Understanding the customer journey has always been crucial to determining the most effective use of advertising.
While there are many technical solutions out there which help uncover the path to conversion, particularly within the online sphere, the incorporation of more traditional methods such as modelling are proving successful in providing insights not just for online marketing decisions but importantly for multichannel analysis.
Here are five considerations for getting the most of your customer journey analysis...
1. Know the limitations of the tech
Since many businesses who devote large budgets to online advertising also invest in offline advertising (TV and print), allocation of budget based on purely technological solutions can actually be sub-optimal because it overlooks offline advertising completely.
Additionally, restrictions like device-change, cookie deletion and tracking by various different providers can lead to further erroneous conclusions regarding the actual customer journey.
Because of these limitations, efficient allocation of budget across various advertising media can be ineffective.
2. Adopt sales modelling
Sales modelling is a multivariate analysis in which the causal relationship between sales and influential factors (i.e. online advertising, offline advertising, and external factors) is determined.
Modelling builds a neutral foundation for an optimal allocation of the budget since it determines the relationship between actual sales and the data collected about advertising activity.

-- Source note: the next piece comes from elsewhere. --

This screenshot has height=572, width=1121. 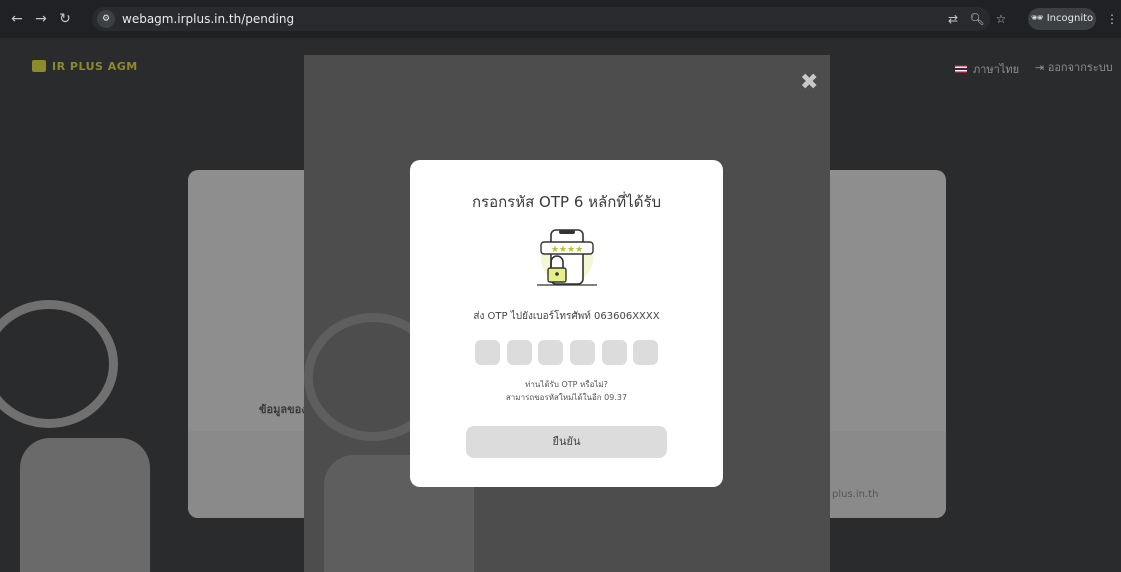 I want to click on url-text: webagm.irplus.in.th/pending, so click(x=208, y=19).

The result is an exact representation of the value contributions of each individual activity to the generated sales. However, the greatest advantage of modelling above tracking systems is that offline activities (TV, print) as well as external factors (seasonal effects, competition, market trends, prices, etc.) can be included in the sales-generating process.
Modelling allows for better strategic decisions since it reveals complex interrelationships which cannot be discovered through simple descriptive analyses.
3. Integrate conversion optimisation into sales modelling
Conventional advertising activity primarily includes print and TV, which is usually evaluated in the form of GRPs. In addition to advertising activity, external factors such as price-management, seasonal effects, macroeconomic factors, weather, public relations, etc. may also be included.
Modelling enables the forecasting of future success based on past data. After the influence of individual factors on sales is predicted, the data can be projected into the future based on the model‘s calculations. The sales process can be represented with the data.
Based on the model, it is then possible to identify the effects of individual changes on sales.
4. Implement regression analysis
Regression analysis is itself one of the most often used multivariate forms of analysis. This method examines the relationship between a dependent variable and one or more independent variables.
With the help of a regression analysis, relationships can be discovered which are left ignored by simple data analysis.
Moreover, forecasts for future development can be extrapolated through this method of analysis. Regression analysis can provide answers for all sorts of problems including:
- Estimating the dependence of the quantity of sales of a product on the preferences of specific target groups.
- Estimating the dependence of the quantity of sales of a product on the price level.
- Estimating the dependence of the quantity of sales on the advertising budget, price, and field of operation.
5. Use regression analysis to assess sales within your framework
Regression analysis is especially advantageous because individual dependent variables can simultaneously be compared with one or more independent variables. Thus a more complete explanation and a better description of the dependent variables’ trajectories can be made available.
In the case of modelling, a relationship is established between existing sales and advertising activity, with sales modelled as the result of advertising activity. A great amount of time should therefore be allotted for these activities.
If the approach is carefully thought through and carried out, the regression function can prove time efficient and highly successful at delivering insights which would not be available through conventional analysis.